(Nanowerk News) Researchers at Tokyo Metropolitan University have successfully developed multilayered nanostructures of transition metal dichalcogenides (TMDCs) that form in-plane junctions. By growing molybdenum disulfide structures in layers from the edges of niobium-doped molybdenum disulfide fractions, the scientists created a strong, bonded planar heterostructure.
They demonstrated that this structure could be used to fabricate new tunnel field-effect transistors (TFETs), which are ultra-low-power-consuming components in integrated circuits.
This research has been published in ACS nano (“Multilayer In-Plane Heterostructures Based on Transition Metal Dichalcogenides for Advanced Electronics”).
The field-effect transistor (FET) is a critical component in nearly all digital circuits, controlling the flow of current depending on the applied voltage. Although metal oxide semiconductor FETs (MOSFETs) currently dominate the market, researchers are looking to next-generation materials to build increasingly efficient and compact devices that use less power. Tunneling FETs (TFETs) are a promising alternative, relying on quantum tunneling, which allows electrons to pass through seemingly impassable barriers due to quantum mechanical effects. However, developing a scalable deployment of this technology remains a challenge.

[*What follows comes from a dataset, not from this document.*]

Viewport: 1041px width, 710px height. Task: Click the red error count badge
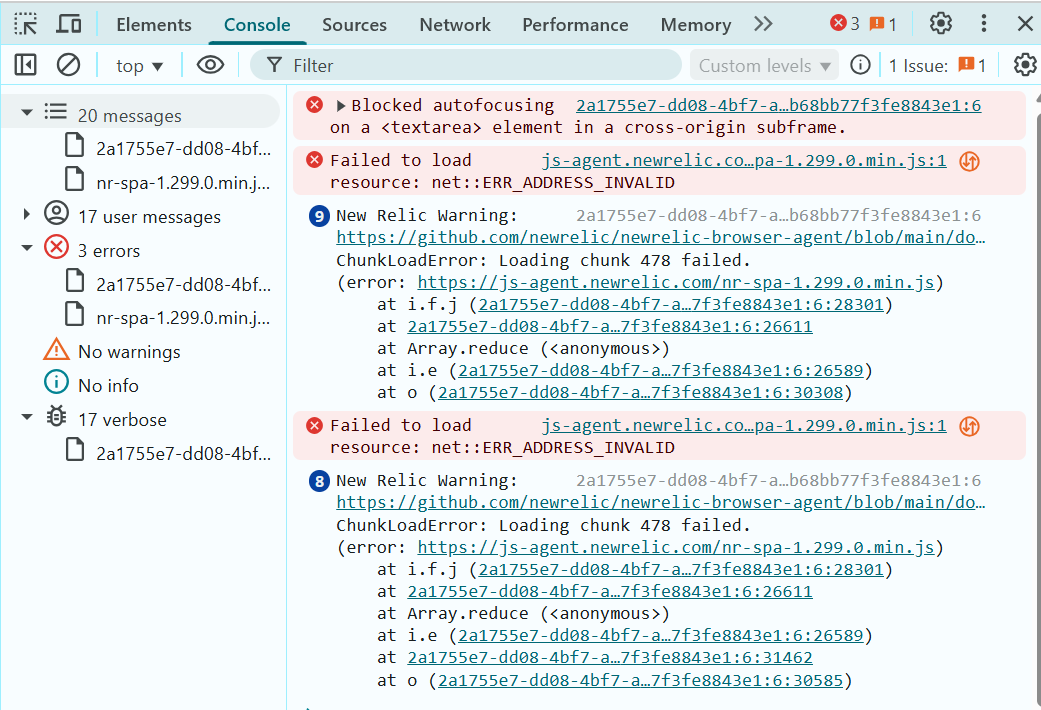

Under the guidance of Associate Professor Yasumitsu Miyata, the team at Tokyo Metropolitan University focused on fabricating nanostructures from transition metal dichalcogenides (TMDCs), which are mixtures of transition metals and group 16 elements. TMDCs are ideal candidates for TFETs due to their unique properties. Researchers have achieved remarkable success in piecing together layers of one-atom-thick crystalline TMDC sheets, and they have now turned their focus to the multi-layered structure of TMDC.
Using chemical vapor deposition (CVD), the team demonstrated that they could grow TMDCs that differ from the edges of stacked crystal planes fixed to a substrate, creating in-plane couplings with multiple layers. Previous work on TMDC junctions mainly involved monolayers stacked on top of each other, as achieving the high concentrations of holes and electrons required for TFETs proved elusive with in-plane junctions.
After validating their technique using molybdenum disulfide grown from tungsten selenide, the researchers turned to molybdenum disulfide doped with niobium, a p-type semiconductor. By growing a multi-layered structure from an undoped molybdenum disulfide, an n-type semiconductor, the team created thick pn junctions between TMDCs with very high carrier concentrations. They also found that the junctions exhibit a negative differential resistance trend (NDR), a key feature of tunneling and a critical first step for incorporating these nanomaterials into TFETs.
In particular, the team method is scalable over large areas, making it suitable for circuit building. These innovative developments hold great promise for the future of modern electronics, and it is anticipated these innovative materials will find their way into a wide variety of applications.